Today we have two choices: Load everything at starup - or load it on demand. I would say there is a third option: Load in background when idle.

 

It's annoying to have to wait while launching LV or when opening QL - but in reality there is plenty of idle time that could be used. Let's say you load LV quickly (happy user)...and the user starts by opening a project etc. etc...not much heavy processing going on. That is when you load QL etc.

AristosQueue (NI)
NI Employee (retired)

> Load in background when idle.

 

That is an option already in Tools >> Options. And, unless someone has putzed with something, it is the default option. We would load palettes as time permitted, and it was rare that you would browse down to a level that we hadn't already loaded. Sometimes a user would click Search and have to wait, but that wasn't common. But QD is a feature that a user would reach for in the first few moments  of launching LV, and QD only works if stuff is loaded into memory, just like search.

Mads
Active Participant
Yes there is such an option, but it does not look like QD is affected by it, or does it? I just did a quick test - launched LV, then waited 2 minutes with no activity...and still QD had to populate the list when it was launched.
Darren
Proven Zealot

Mads wrote:

 

...and still QD had to populate the list when it was launched.
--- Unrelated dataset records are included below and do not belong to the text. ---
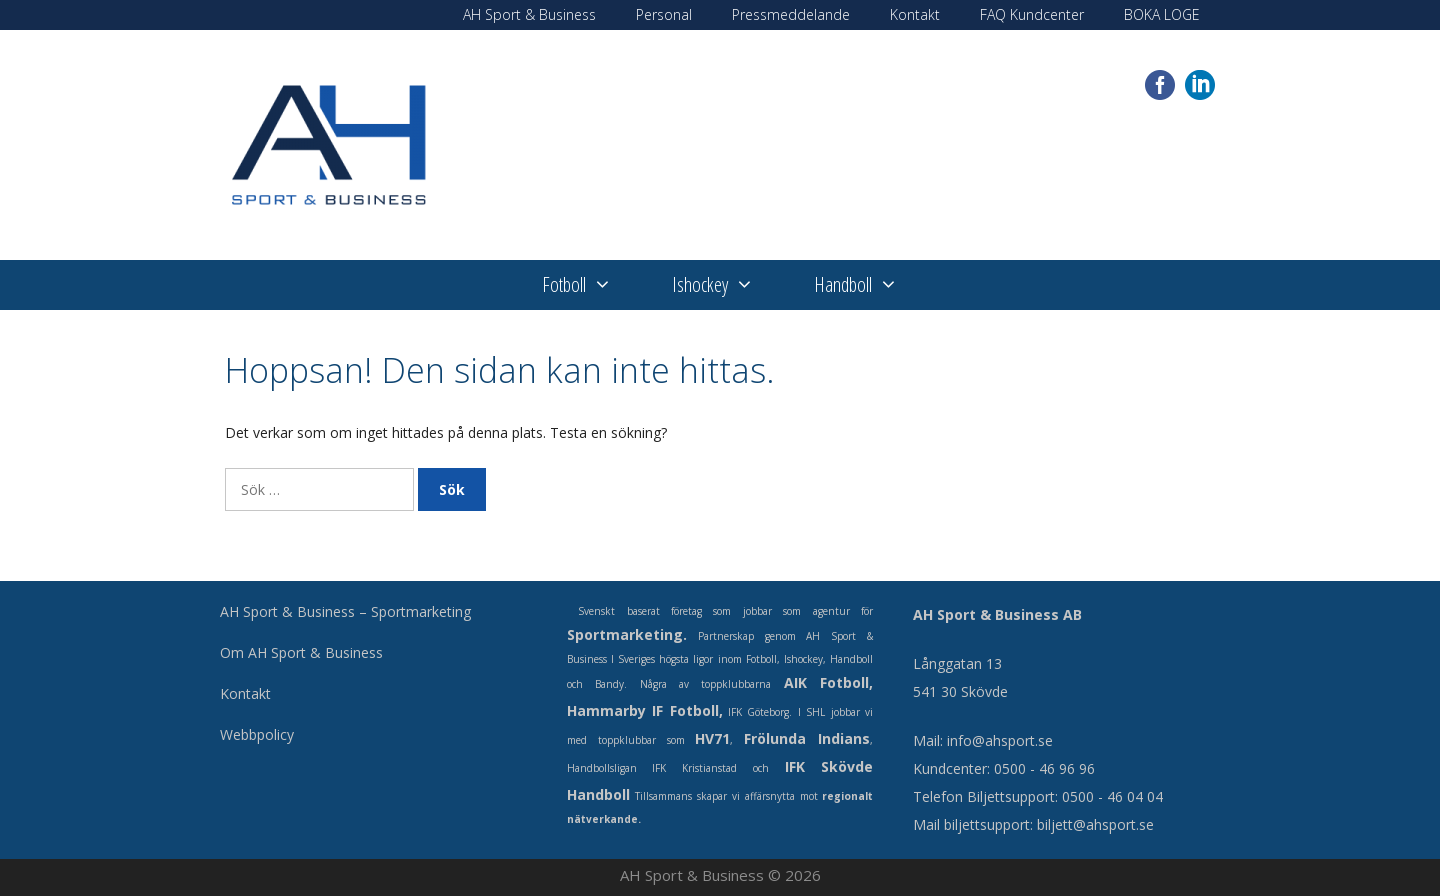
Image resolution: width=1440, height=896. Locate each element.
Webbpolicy (257, 734)
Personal (664, 14)
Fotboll (592, 285)
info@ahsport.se (1000, 740)
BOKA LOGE (1162, 14)
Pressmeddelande (791, 14)
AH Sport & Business (529, 14)
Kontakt (915, 14)
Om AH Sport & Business (301, 652)
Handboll (871, 285)
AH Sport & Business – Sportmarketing (345, 611)
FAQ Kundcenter (1032, 14)
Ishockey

I noticed similar behavior in LabVIEW 8.6, but I just tried in LabVIEW 2009...when I have "Load palettes in background" selected in Tools > Options, and I let my LabVIEW sit (with an open VI) for about 10 minutes, Quick Drop was pretty much instantly usable (it was "Populating List...Please Wait" for less than half a second).  And I've got a ton of modules/toolkits installed.  So maybe we tied up some loose ends with the lazy palette loading in LabVIEW 2009?

 

-D

AristosQueue (NI)
NI Employee (retired)
Lazy loading works fine in 8.5. I can't confirm 8.6 right now (don't have it installed), but I'm going to guess 8.6 has a bug somehow. In any case, assume that already exists in 2010 😉 ... it still doesn't solve the QD problem.
BrianKincaid
Member

Put a button to the left of Shortcuts... that says "Refresh" and does the search (current on-load functionality). 

 

By default have QuickDrop load an index file that is the previous session search result.  If users don't change their palletes or search locations often like me then quick drop will load just as fast as it will the 2nd time!  If I want to refresh I push the button and it makes a new index file.

 

-Brian

mattjsimps
Member

This SO needs sorting out. It just completely destroys your flow.

 

Compare this to auto-complete functionality in IDEs for text based languages. Slickedit, Visual studio etc. Alt-space (or whatever your shortcut is), and it not only populates a list of variables, functions, header files - anything pretty much, but it does it instantly, more or less, and typically guesses the one you are likely to want based on the current context. And does it instantly - did I already mention that?

 

The other thing that desperately needs fixing is its tendency to following the first load, switch to a completely different window - maybe the project, maybe some other  BD. IT rarely sticks on the diagram you actually want.

 

@Darren - well said. Its not us, the users, problem to figure out how to implement it.

 

Personally, I would like to see palletes loaded - quite often I know what pallete something is, but can remember the exact name. Was that "Pack cluster by name" or "bundle".

 

But I dont see why it cant either cache the results and update them in the background. At the very least it should present the results as they are loaded, and allow us to start typing the name before it has loaded them all.

 

But the real clincher argument here, i think, is that it clearly caches the results after the first load, so why cant it persist that cache? 

AristosQueue (NI)
NI Employee (retired)

> This SO needs sorting out. It just completely destroys your flow.

 

There's also a Tools >> Options setting to load the palettes as LV launches. That takes the few second hit when you're launching LV but avoids the flow break once you start working.

 

I'm just pointing out workarounds, not saying this shouldn't be addressed.

David_L
Active Participant

Looks like this is solved in LabVIEW 2011!